What’s also nice about Dillane’s performance is that he speaks the lines as if he were a human being talking sense. Indeed, he even mumbles a fair few into oblivion, but this feels like a small price to pay for having that interminable opening exposition scene explained by a person rather than in the usual pompous magisterial sort which crucifies most Tempests before they even get going.
The shipwrecked nobles are fine. They’re dressed unimaginatively in the cast-off costumes from Kenneth Branagh’s film of Hamlet, but since they’ve got to wear something, those are perfectly god things to wear. And while the characterisations are nothing special, they’re serviceable enough.
Juliet Rylance’s Miranda is unspeakable. And exactly the same as her Rosalind (who was pretty much exactly the same as her Ganymede). Although she does perform with such a lack of anything at all that it’s possible to imagine all sorts of better Mirandas onto the tabula rasa of her performance.
Conversely, Christian Carmago, who had made such a catastrophic Orlando, makes for quite a passable Ariel, dressed like a New York new waver circa 1979, with his pretty boy looks and sullen blank stillness making a preferable reading of the part to the usual high-voiced capering and scampering that actors often seem to feel the need to adopt.
Annoyingly, all the scampering and capering seems to have been left to Ron Cephas Jones’s Caliban. Although given the external factors pointing to potential for over-doing the possible post-colonial readings of the play, it’s a pretty straight-forward, and even intelligent version of a creature that no one ever seems able to pin down.
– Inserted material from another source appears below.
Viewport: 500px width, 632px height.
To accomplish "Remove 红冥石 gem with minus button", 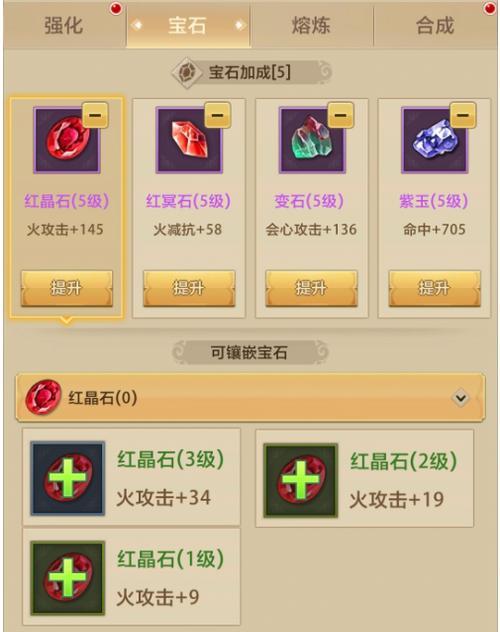I will [x=218, y=115].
In fact, as Tempests go, this is most defined by its clarity. In most other respects it’s a bit like a compilation tape of other recent “straight” Tempests (it’s remarkable that a play that has so many fantastical elements so often seems to end up looking exactly the same), but at least it’s one that knows where it’s going, if not precisely why it’s important that it does.
Piper’s set benefits enormously from the removal of the “forest” at the back, which is replaced by what I presume is a sort of reflective-bottomed moat against the back wall (from the stalls, you can’t see any water, only the dappled reflection of water playing on the walls). The net effect is strangely reminiscent, at times, of scenes from Peter Greenaway’s earlier films (not Prospero’s Books, happily) – I can’t find precise photographic evidence on Google, but I’m pretty sure there’s stuff like it in Drowning By Numbers and A Zed and Two Noughts. Anyway, it looks jolly nice and goes a long way toward making amends for As You Like It. Downstage there’s a large-ish circular sandpit which neatly allows us to imagine the rest of the island being viewed and interfered with from Propsero’s cell, which actually works well as a way of containing the play’s many location changes without all the awkward faffing about of, well, As You Like It.
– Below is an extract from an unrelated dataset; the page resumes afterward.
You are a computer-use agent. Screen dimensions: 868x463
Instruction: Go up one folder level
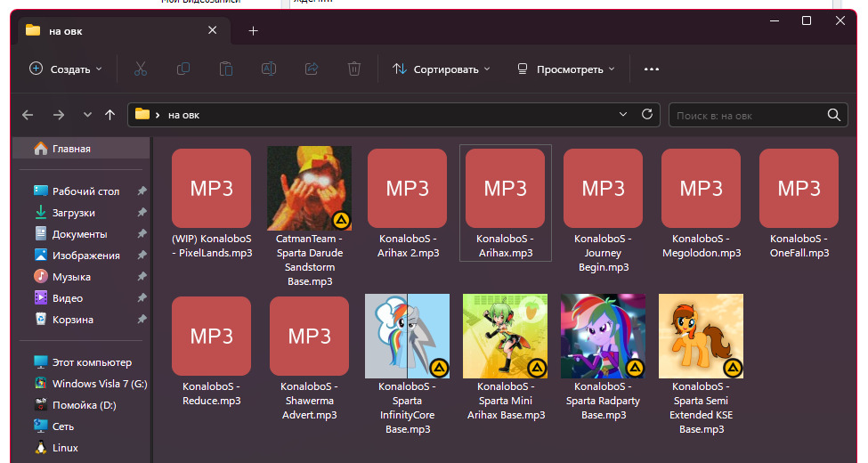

But, for all this acuity, the thing does begin to drag after a while. I’m not sure if it’s always going to be played without an interval, or whether that was just to get press day over and done with in an acceptably short time, but it definitely needs one. There’s not so much momentum going on here that it wouldn’t benefit from a bit of breathing space.
As for the rest, there’s some pleasant music (though much of it sounds like Michael Nyman’s score for The Piano and none of it is as good as his masque music from Prospero’s Books, sadly), and well, not really much by way of a ‘take’ on the whole thing. By the end, you get a good idea of what happens in the play, but very little idea of what attracted Mendes to it, beyond a desire to prove his competency at making stuff clear. That said, it does “wistful” better than any previous production I’ve seen. The point where Prospero and Gonzalo are reunited is actually touching, and this is the first time I’ve heard the line: “We are such stuff as dreams are made of” related with regret – that being of the same stuff as dreams, rather than the usual “magical” reading, is like admitting to a total lack of substance, an ephemerality.
In short, some lovely moments, but not nearly enough to keep the whole afloat.